F4W, a Lake Mary, Fla., company, is under government contract to 
provide Internet phones and online access to Coast Guard officers 
cleaning up oil spills, using a portable satellite dish and handsets 
often deployed in forest fires.


The network at Mangham Baptist Church was the brainchild of Mac 
Dearman, a wireless Internet service provider who was driving past the 
church last week when he saw a group of parked cars, realized they 
were people who had fled the hurricane and set about providing relief, 
including food, clothing and online access.


Dearman hooked up a radio transmitter near the church and linked that 
to a voice over Internet protocol (VoIP) telephone and a computer, and 
suddenly the dozens of people taking refuge at the church had the 
ability to reach out to the outside world.


Mostly, they are searching for loved ones and filling out Federal 
Emergency Management Agency forms to get disaster aid.


"They just call from shelter to shelter to shelter looking for their 
kids or for their daddies or their brothers because they got 
separated, and they are just finding each other in the last few days," 
Dearman said, adding that people were often overwhelmed when they 
connected.


"They cried big tears, hugged my neck, shook my hand and patted me on 
the back. You'd have thought I was really giving them something that 
cost a lot of money," he added.


Dearman is working entirely with donated labor and equipment.

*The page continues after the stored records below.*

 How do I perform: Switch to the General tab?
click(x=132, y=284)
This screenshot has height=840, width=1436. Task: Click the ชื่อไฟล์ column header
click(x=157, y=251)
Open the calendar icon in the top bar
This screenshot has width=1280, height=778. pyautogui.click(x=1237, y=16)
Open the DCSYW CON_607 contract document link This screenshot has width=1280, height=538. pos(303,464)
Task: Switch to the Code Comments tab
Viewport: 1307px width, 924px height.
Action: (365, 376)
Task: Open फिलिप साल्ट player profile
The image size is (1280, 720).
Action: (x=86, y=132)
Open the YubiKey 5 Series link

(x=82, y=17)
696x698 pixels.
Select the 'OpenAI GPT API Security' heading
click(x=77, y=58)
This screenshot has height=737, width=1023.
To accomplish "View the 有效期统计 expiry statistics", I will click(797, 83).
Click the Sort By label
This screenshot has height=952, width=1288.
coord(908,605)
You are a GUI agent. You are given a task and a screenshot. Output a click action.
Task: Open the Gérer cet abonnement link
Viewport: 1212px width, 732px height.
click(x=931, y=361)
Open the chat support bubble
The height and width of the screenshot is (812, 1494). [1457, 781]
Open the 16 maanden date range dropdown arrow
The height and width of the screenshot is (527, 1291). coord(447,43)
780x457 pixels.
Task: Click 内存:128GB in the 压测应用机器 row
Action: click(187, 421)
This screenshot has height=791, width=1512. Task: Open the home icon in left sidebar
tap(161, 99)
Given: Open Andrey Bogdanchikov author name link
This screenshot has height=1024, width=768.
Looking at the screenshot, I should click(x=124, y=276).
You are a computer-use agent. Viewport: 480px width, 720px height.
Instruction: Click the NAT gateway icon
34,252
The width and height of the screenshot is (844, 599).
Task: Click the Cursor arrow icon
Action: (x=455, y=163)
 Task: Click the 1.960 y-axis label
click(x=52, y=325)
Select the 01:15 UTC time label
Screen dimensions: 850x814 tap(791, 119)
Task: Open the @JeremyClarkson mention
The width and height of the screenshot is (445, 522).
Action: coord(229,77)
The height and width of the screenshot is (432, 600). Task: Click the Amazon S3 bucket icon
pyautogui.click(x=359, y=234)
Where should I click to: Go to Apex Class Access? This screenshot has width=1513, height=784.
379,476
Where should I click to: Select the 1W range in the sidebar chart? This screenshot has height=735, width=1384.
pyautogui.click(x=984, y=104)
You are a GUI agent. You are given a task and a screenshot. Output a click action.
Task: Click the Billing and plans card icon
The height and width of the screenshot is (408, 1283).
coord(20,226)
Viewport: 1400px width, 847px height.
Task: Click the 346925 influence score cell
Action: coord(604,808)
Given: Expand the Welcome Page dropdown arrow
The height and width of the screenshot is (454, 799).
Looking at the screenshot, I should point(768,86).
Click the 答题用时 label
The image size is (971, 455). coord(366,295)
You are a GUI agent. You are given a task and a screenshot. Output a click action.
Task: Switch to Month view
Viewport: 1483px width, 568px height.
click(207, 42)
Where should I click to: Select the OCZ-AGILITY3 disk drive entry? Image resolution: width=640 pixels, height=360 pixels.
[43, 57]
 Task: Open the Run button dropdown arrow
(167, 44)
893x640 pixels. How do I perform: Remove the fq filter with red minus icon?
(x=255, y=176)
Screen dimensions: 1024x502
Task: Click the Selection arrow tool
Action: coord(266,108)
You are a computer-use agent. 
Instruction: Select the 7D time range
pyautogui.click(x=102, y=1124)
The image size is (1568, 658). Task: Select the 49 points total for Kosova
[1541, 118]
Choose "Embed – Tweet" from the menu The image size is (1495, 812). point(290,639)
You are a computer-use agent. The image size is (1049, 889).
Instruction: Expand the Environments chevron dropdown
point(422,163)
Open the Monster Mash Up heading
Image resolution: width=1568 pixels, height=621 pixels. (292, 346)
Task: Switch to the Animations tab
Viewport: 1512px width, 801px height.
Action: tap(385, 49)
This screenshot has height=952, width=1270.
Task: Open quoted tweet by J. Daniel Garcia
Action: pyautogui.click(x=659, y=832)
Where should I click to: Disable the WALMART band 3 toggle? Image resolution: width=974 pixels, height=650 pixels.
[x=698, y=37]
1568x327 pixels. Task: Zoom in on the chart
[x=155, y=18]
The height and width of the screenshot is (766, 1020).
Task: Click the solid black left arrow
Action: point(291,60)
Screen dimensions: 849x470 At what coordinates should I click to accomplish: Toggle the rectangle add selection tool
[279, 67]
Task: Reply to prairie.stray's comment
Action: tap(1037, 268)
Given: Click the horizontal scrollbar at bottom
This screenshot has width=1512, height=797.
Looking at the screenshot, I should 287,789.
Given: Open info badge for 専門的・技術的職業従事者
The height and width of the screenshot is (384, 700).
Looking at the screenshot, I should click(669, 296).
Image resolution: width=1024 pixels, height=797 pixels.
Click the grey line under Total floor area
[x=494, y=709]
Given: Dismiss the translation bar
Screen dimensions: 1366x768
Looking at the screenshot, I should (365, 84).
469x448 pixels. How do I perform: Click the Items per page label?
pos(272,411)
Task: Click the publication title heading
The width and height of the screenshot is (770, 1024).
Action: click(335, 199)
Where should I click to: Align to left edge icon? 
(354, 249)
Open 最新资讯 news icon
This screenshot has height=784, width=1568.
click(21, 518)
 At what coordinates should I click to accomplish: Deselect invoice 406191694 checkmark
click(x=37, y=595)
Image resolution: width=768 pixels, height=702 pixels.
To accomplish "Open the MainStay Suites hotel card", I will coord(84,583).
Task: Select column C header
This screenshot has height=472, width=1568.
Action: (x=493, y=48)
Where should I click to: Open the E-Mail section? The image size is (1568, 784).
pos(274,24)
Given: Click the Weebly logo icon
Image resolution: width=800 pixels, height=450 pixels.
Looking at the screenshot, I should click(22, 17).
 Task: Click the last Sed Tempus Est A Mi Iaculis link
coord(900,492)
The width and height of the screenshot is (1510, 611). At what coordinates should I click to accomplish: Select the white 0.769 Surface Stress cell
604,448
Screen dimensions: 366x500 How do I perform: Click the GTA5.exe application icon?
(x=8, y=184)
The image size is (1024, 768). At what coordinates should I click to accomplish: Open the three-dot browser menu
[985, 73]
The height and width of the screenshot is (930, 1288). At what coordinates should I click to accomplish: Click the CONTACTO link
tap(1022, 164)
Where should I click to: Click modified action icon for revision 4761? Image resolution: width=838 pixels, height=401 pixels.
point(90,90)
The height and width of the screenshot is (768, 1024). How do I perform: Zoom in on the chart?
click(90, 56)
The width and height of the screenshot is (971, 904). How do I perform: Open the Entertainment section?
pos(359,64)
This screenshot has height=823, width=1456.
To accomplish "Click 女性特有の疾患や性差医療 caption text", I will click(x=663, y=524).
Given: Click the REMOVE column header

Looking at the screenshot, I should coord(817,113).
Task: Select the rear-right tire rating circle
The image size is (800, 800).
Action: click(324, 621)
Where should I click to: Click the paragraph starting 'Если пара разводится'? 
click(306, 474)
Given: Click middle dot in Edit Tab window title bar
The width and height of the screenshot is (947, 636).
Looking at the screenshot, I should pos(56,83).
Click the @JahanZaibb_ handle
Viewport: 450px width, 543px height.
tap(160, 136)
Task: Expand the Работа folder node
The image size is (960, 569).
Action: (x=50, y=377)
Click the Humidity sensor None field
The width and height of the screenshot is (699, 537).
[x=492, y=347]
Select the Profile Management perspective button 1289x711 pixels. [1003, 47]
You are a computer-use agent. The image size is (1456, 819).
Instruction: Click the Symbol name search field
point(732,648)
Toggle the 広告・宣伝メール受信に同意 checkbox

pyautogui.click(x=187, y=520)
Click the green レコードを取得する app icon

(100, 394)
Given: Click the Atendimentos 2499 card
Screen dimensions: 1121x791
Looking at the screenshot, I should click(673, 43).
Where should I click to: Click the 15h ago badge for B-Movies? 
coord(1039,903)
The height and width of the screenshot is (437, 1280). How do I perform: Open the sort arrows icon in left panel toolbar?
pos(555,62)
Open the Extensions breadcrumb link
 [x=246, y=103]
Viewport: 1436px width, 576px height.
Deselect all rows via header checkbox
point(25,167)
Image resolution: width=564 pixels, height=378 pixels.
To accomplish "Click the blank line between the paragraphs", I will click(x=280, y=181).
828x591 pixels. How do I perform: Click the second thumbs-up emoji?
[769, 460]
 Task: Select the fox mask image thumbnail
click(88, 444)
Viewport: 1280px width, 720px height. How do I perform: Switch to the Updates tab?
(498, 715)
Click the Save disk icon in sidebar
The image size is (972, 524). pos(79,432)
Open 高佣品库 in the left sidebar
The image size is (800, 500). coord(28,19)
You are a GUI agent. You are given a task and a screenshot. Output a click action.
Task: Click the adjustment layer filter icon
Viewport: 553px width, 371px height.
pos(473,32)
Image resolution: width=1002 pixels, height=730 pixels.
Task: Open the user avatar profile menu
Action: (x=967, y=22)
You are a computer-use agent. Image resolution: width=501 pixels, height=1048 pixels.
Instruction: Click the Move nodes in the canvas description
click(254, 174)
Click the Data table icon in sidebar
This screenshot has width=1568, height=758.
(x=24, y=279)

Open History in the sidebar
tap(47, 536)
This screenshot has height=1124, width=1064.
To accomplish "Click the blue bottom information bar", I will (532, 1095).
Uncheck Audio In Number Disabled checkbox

People from as far afield as Nebraska, Missouri and Indiana are camped 
out in his house, coordinating equipment deliveries, searching for 
shelters that need service, and then sending out volunteers to climb 
towers to hook up radio antennas and set up the networks.


"We are basically completely bypassing the phone system," said Matt 
Larsen of Scottsbluff, Neb., who said he was perched on a bar stool 
with his laptop at Dearman's kitchen counter.


Dearman estimated that he had run wireless links to about a dozen 
shelters near his home base of Rayville, La., but only about half were 
up and running because he had run out of equipment.


He was expecting fresh donations of secondhand computers, VoIP phones 
and wireless equipment. Once he has those in hand, he said, he hopes 
to extend to shelters closer to New Orleans and to Mississippi's Gulf 
Coast.


"It's been a godsend," said the Rev. Rick Aultman, pastor of Mangham 
Baptist Church, where about four dozen people are staying.